The Saudi-led coalition, which is backing Yemen’s government [the president resides in Riyadh and is beholden to the Saudi government] in a war with the Houthi rebels, said its actions were “legitimate”. It insists it never deliberately targets civilians, but international human rights groups have accused it of bombing markets, schools, hospitals and residential areas.
Meanwhile, the new UN special envoy to Yemen, former British diplomat Martin Griffiths, is planning to invite the warring parties to Geneva in September to discuss a framework for negotiations. He told the BBC’ Lyse Doucet that if the conflict is left unresolved, Yemen could collapse and the international community could be looking at “Syria-plus” in the years to come. He also predicted: “The war in Yemen will get more complicated the longer it goes on. There will be more international interest and polarization in terms of the parties, it will fragment further, it will be more difficult to resolve – even more than it is now.” However, it can be expected that the Saudi-led Sunni coalition [including the UAE] will do everything in its power to torpedo these negotiations. It will never accept the Houthis as an equal conference partner and in this it will have the support of Trump who is under the thumb of the Saudi crown prince – both deadly opposed to the Shia regime in Iran which supports the Houthis.
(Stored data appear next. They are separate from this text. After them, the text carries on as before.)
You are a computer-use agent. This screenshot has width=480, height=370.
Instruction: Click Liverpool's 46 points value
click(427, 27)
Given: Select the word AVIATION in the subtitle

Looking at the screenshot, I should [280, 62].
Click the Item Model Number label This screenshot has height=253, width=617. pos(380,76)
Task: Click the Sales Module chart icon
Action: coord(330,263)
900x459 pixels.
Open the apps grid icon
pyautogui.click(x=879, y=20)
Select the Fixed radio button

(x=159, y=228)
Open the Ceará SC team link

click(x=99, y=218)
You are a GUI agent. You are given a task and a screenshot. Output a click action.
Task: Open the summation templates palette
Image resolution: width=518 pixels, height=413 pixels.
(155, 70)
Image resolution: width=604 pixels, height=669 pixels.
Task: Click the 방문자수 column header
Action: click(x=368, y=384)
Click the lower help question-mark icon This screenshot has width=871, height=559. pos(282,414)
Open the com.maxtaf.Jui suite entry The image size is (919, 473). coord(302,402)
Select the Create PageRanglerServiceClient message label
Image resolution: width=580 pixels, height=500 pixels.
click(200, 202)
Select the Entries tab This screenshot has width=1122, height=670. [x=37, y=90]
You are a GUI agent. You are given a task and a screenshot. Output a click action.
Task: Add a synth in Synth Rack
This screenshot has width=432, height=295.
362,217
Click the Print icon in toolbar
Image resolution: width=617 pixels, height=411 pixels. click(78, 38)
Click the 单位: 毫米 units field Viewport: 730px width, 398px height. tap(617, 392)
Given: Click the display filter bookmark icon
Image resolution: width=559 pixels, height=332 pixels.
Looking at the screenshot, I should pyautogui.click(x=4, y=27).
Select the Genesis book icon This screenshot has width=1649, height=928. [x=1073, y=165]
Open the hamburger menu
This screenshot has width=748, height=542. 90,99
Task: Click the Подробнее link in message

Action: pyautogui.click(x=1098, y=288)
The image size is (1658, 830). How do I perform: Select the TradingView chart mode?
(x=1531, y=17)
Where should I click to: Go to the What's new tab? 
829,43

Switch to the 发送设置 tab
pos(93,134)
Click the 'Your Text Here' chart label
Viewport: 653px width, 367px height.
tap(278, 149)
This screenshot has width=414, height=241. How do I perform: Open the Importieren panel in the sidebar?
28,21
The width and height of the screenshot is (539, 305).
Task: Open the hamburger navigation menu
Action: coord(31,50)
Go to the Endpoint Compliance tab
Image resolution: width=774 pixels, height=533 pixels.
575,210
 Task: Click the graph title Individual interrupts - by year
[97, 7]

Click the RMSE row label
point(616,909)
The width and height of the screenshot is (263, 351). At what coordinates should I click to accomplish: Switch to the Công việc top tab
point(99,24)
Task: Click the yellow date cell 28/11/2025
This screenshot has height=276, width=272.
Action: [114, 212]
There is slight hope that the United States might disengage from the Yemen conflict, especially after CNN working with munitions experts established that the weapon that left dozens of children dead on August 9 was a 227-kilogram laser-guided MK 82 bomb made by Lockheed Martin, one of the top US defense contractors. US lawmakers are now demanding answers from the Trump administration after this horrific incident targeting innocent children and civilians. The dead and wounded cannot be passed off as ‘collateral damage’.
The United States, the United Kingdom and France provide logistical and intelligence support to the Saudi-led campaign, which includes the United Arab Emirates (UAE). Democratic House and Senate members have written letters to US defense officials demanding answers about US involvement in the civil war which has been raging for more than three years. House Democrats have written to Defense Secretary Jim Mattis, Secretary of State Mike Pompeo, and National Intelligence Director Daniel Coats requesting a briefing about US entanglement in the conflict. Democratic Senator Elizabeth Warren of Massachusetts wrote to US Central Command chief General Joseph Votel for details about how the US supports the Saudi-led bombing campaign.
Last Monday, Trump signed a US Dollar 716 billion defense bill into law that included a measure requiring his administration to determine whether the US or its partners violated US law or policy while assisting the Saudi-led coalition in Yemen. Trump has raised objections to 52 provisions of the new law, including that measure. Regarding the Yemen war, US Democratic lawmakers will definitely put the heat on Trump, if [and when] they win control of the House [and perhaps the Senate] in the coming Congressional mid-term elections in November!